There will be a hugging booth where in exchange for your young son, Frank Melton will give you a loooong hug. Trollfest will have a dunking booth where Muhammed the terrorist will curse you to Allah as you try to hit a target that will drop him into a vat of pig grease. However, in the true spirit of Separate But Equal, Don Imus and someone from NE Jackson will also sit in the dunking booth for an equal amount of time. Tom Head will give a reading for two hours on why he can't figure out who the hell he is. Cliff Cargill will give lessons with his .80 caliber desert eagle, using Frank Melton photos as targets. Tackleberry will be on hand for an autograph session. KIM Waaaaaade will be passing out free titles and deeds to crackhouses formerly owned by The Wood Street Players.

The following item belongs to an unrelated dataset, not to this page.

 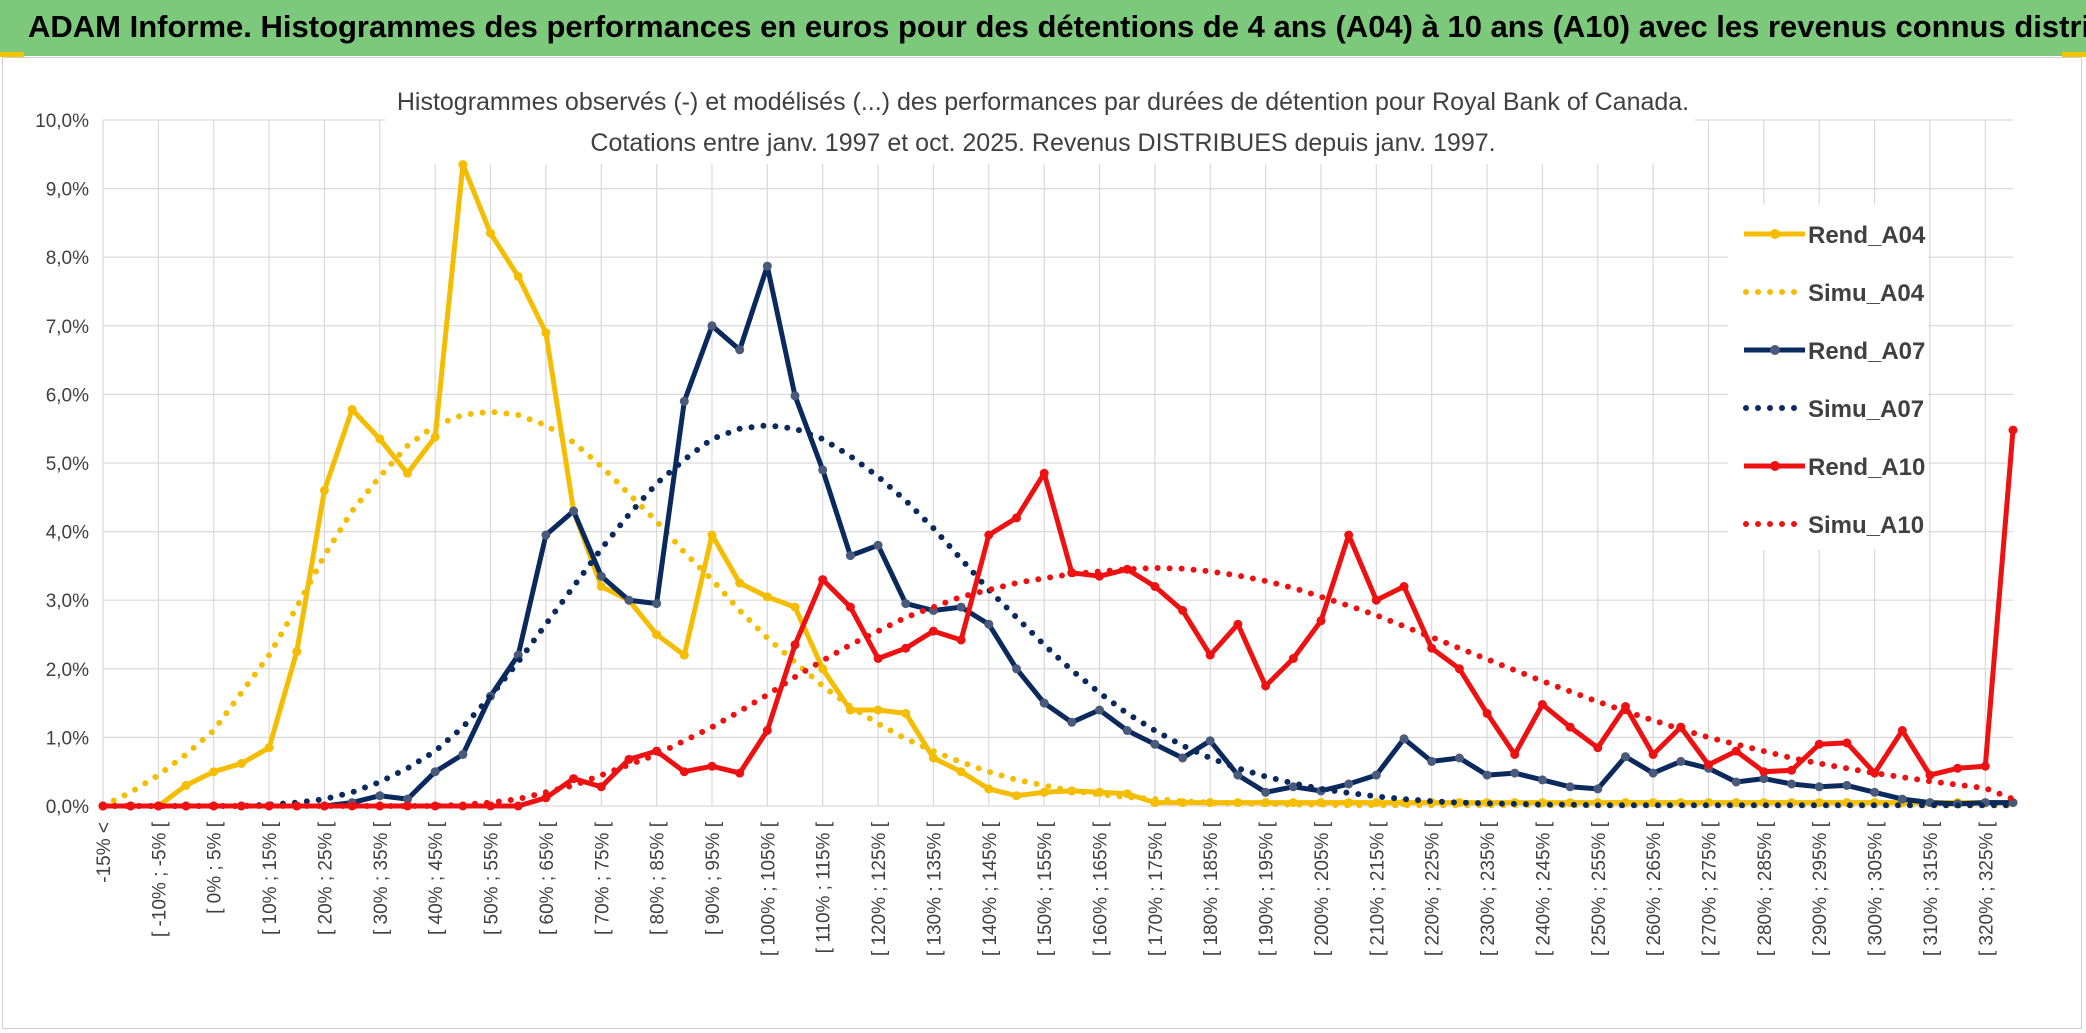 What do you see at coordinates (1040, 122) in the screenshot?
I see `chart-title-background` at bounding box center [1040, 122].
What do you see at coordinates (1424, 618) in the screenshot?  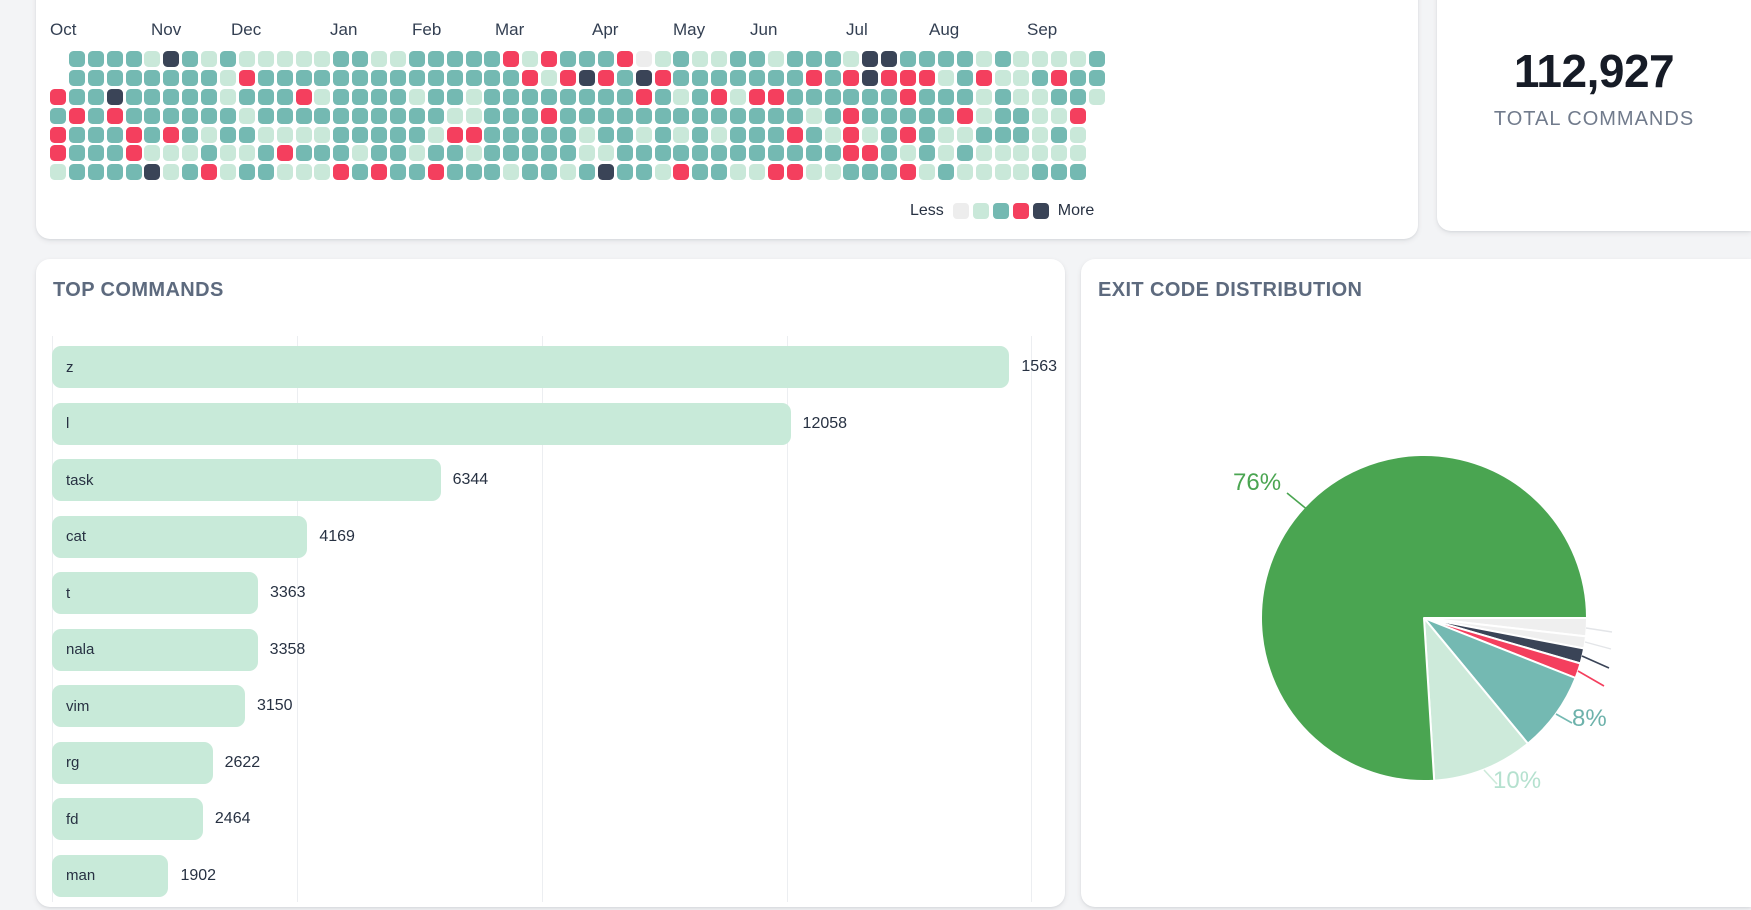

If you get tired come relax at the Fox News Tent. To gain admittance to the VIP section, bring either your Republican Party ID card or a Rebel Flag. Bringing both will entitle you to free drinks.Get your tickets now. Since this is an event for trolls, no ID is required, just bring the hate. Bring the family, Trollfest '07 is for EVERYONE!!!

This is definitely a Beaver production.